Potential new treatment options for a rare, fatal form of childhood leukemia, for which a long-term cure has never been achieved, are reported in a paper published this week in Nature Genetics. The study also identified specific genetic mutations associated with this form of leukemia.
This particular subset of pediatric acute lymphoblastic leukemia (ALL), a subtype called TCF-HLF positive, accounts for less than 1% of childhood ALL cases, but has a very high rate of disease relapse and death within the first two years after diagnosis.

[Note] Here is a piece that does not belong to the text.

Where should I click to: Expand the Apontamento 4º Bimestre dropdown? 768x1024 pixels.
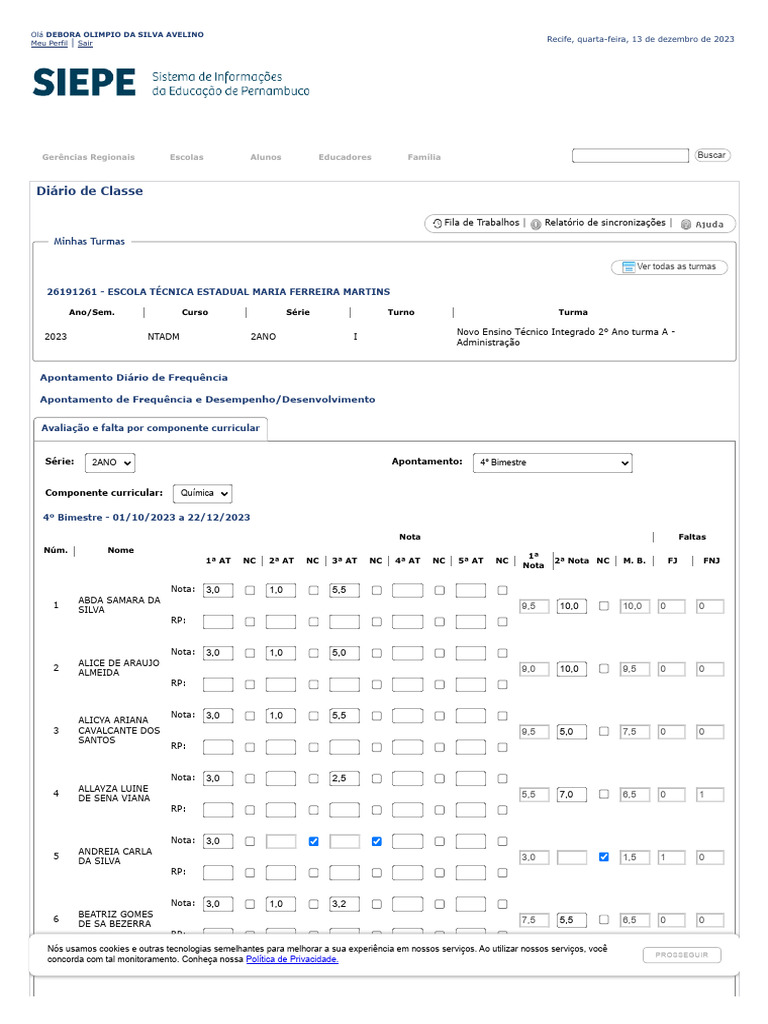pos(552,463)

Jean-Pierre Bourquin, Martin Stanulla and colleagues compared the mutations present in TCF3-HLF positive patients with those of patients with a similar ALL subtype that is responsive to treatment. They identified mutant genes that were specific to the TCF-HLF subtype that may help explain why it is so deadly. With further studies, these mutations could be used as new drug targets. The authors then explored new potential treatment options with existing drugs by transplanting TCF-HLF positive tumor cells from patients into mice and testing them with multiple chemotherapeutic drugs. As expected, standard ALL treatments were not effective, but other classes of drugs showed more promise, including some still in clinical development. One drug, venetoclax, has already shown some efficacy in other ALL subtypes and was particularly effective against TCF3-HLF ALL in mice. The authors suggest venetoclax should be explored as a potential treatment option in these patients.